One of the best ways to predict the future movement of crypto options is by analyzing their trading volume and open interest. Any experienced options trader will tell you that these two indicators are the lifeline of options contracts.

The trading volume reflects the number of options contracts traded during the day. It’s a powerful indicator that shows the strength of the price movement in a particular direction.

Similarly, open interest is another dynamic variable that shows the active interest of the trading community. A high open interest indicates that options traders are very interested in holding and trading the contract.

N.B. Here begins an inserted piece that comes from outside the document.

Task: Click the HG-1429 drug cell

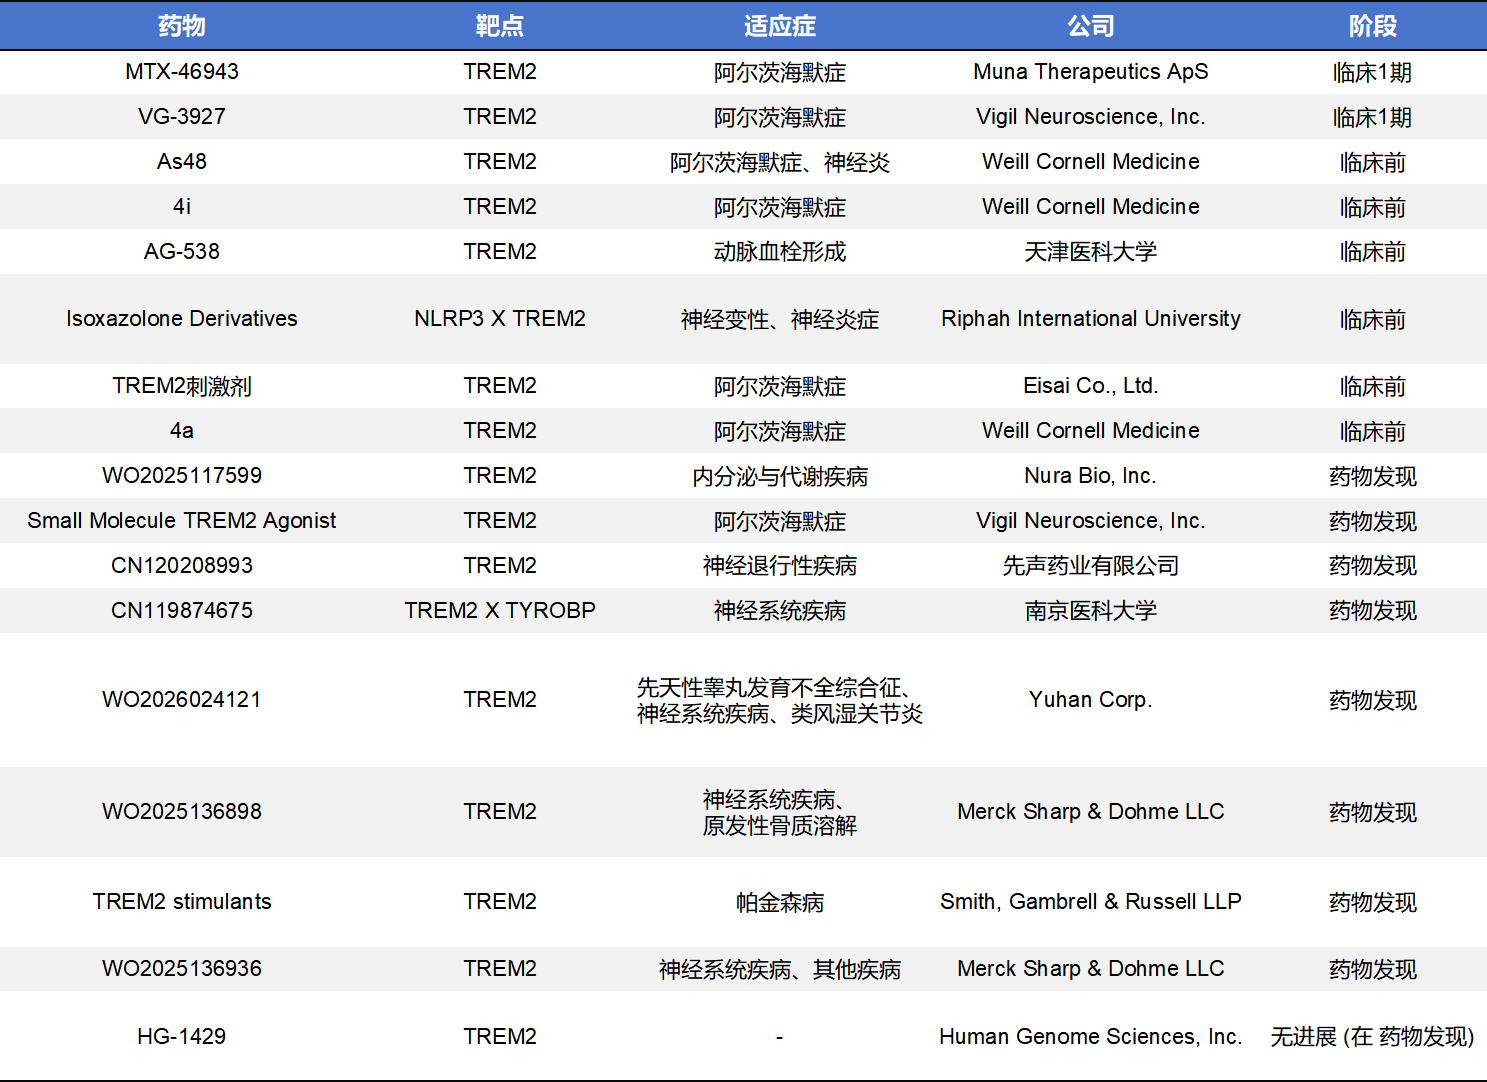Action: 181,1037
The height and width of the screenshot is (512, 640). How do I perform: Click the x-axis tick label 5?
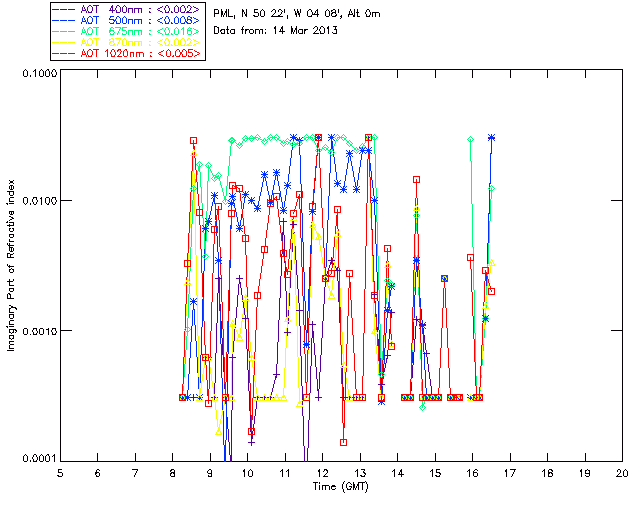60,472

What Is Crypto Options Trading?

Crypto options are a type of derivatives contract that gives the owner the right to buy (call) or sell (put) an underlying crypto asset at an agreed-upon price at a future date. It allows traders to speculate the future price of the underlying asset.

To simplify things, let’s define a crypto option as another way to hold a large number of crypto assets by paying a fraction of the total price of the asset. If you’re confident to predict the future movement of a cryptocurrency within a set time frame, consider trading options contracts. In fact, options are attractive because they allow traders to gain substantial benefits even when risking only a small amount as compared to crypto futures contracts or perpetual swaps.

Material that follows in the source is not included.